More ‘vitriol’ now than in 2000 recount: Andrew Gillum’s lawyer

Barry Richard, representing Democrat Andrew Gillum as the recount progresses, has a unique perspective on these matters.

In 2000, Richard was George W. Bush‘s lawyer.

Unlike 18 years ago, Richard’s client may not prevail: with an hour before the Thursday at 3 p.m. machine recount deadline, there is little indication that Gillum will overcome the 0.41 percent deficit against Republican Ron DeSantis.

On MSNBC Thursday, Richard said it was “disturbing” that “people are a lot nastier today, both the voters and the candidates,” exhibiting more “vitriol” than even that fever-pitch Presidential year.

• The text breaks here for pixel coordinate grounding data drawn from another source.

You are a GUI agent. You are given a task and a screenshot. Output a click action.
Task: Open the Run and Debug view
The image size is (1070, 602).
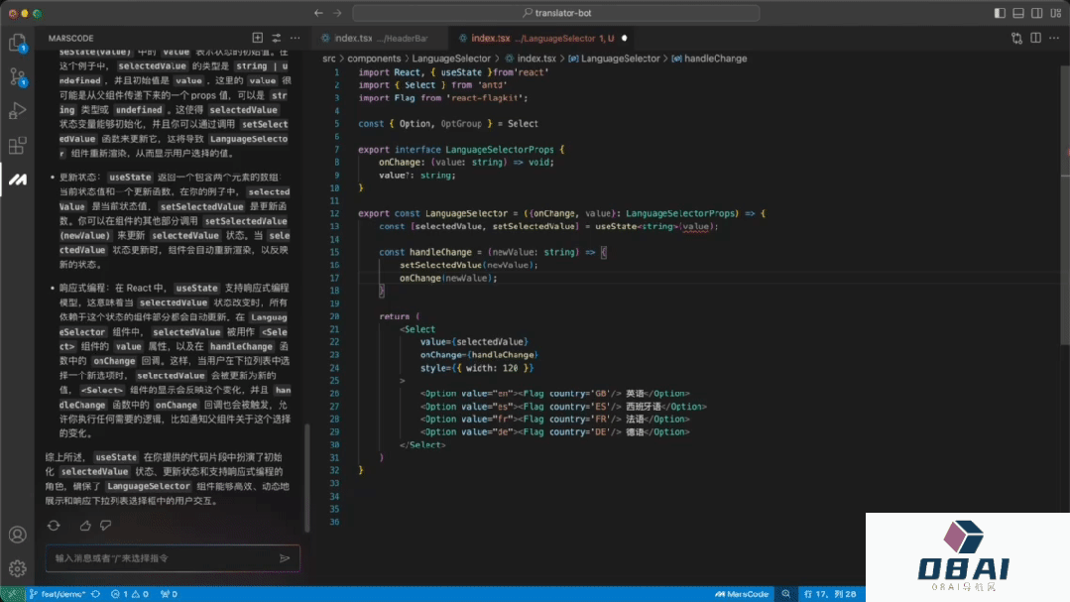click(17, 111)
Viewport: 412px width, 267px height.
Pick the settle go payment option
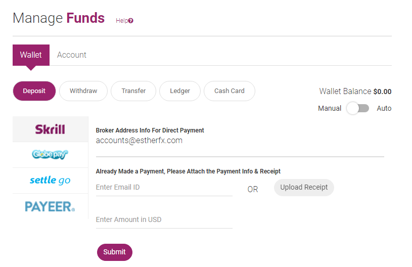click(x=50, y=180)
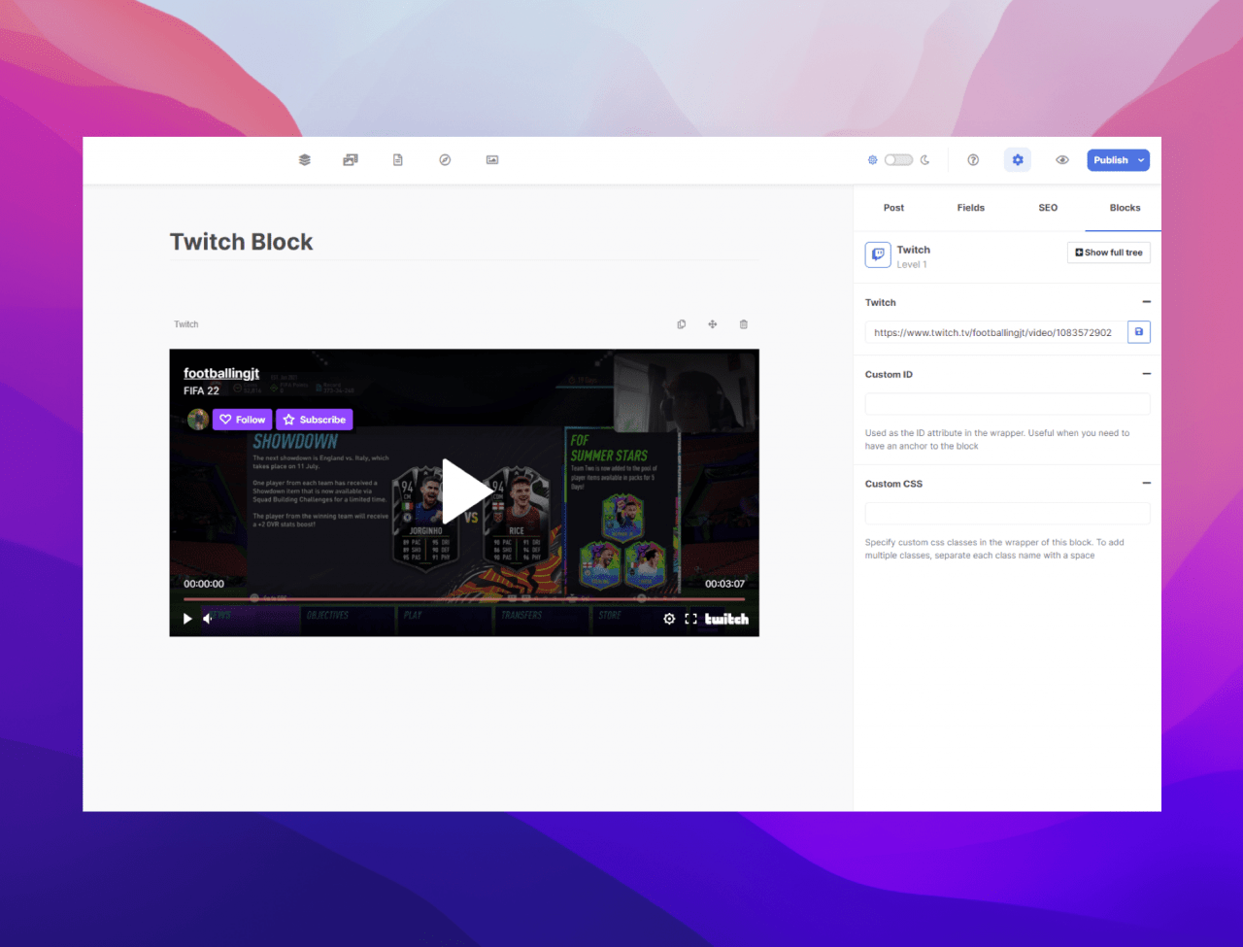Switch to the SEO tab

point(1048,208)
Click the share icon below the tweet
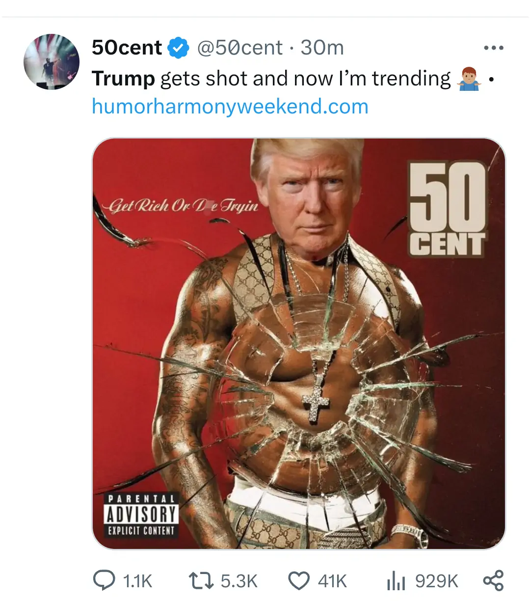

Regarding the mechanics of the recount itself, which thus far has shown constancy in results in counties reporting new figures, Richard’s concern is that while the process is “a lot more efficient than in 2000,” that said “efficiency has been accomplished at the sacrifice of everyone’s vote being counted.”

Richard did not seem confident that nearly 34,000 votes would be found in the recount.

“First of all,” the attorney said, “I have no idea whether there’s enough votes or not.”

But the recount is but one concern; a second concern Richard pointed out was structural.

“In eighteen years, we haven’t fixed the main problem,” he noted. “We have no consistent standards from county to county. That’s a violation of everybody’s equal protection rights.”

“The Legislature hasn’t done the job,” Richard added, noting that “Gillum’s primary concern is fixing the problem. That’s what he’s weighing in his mind [regarding] what his next option will be.”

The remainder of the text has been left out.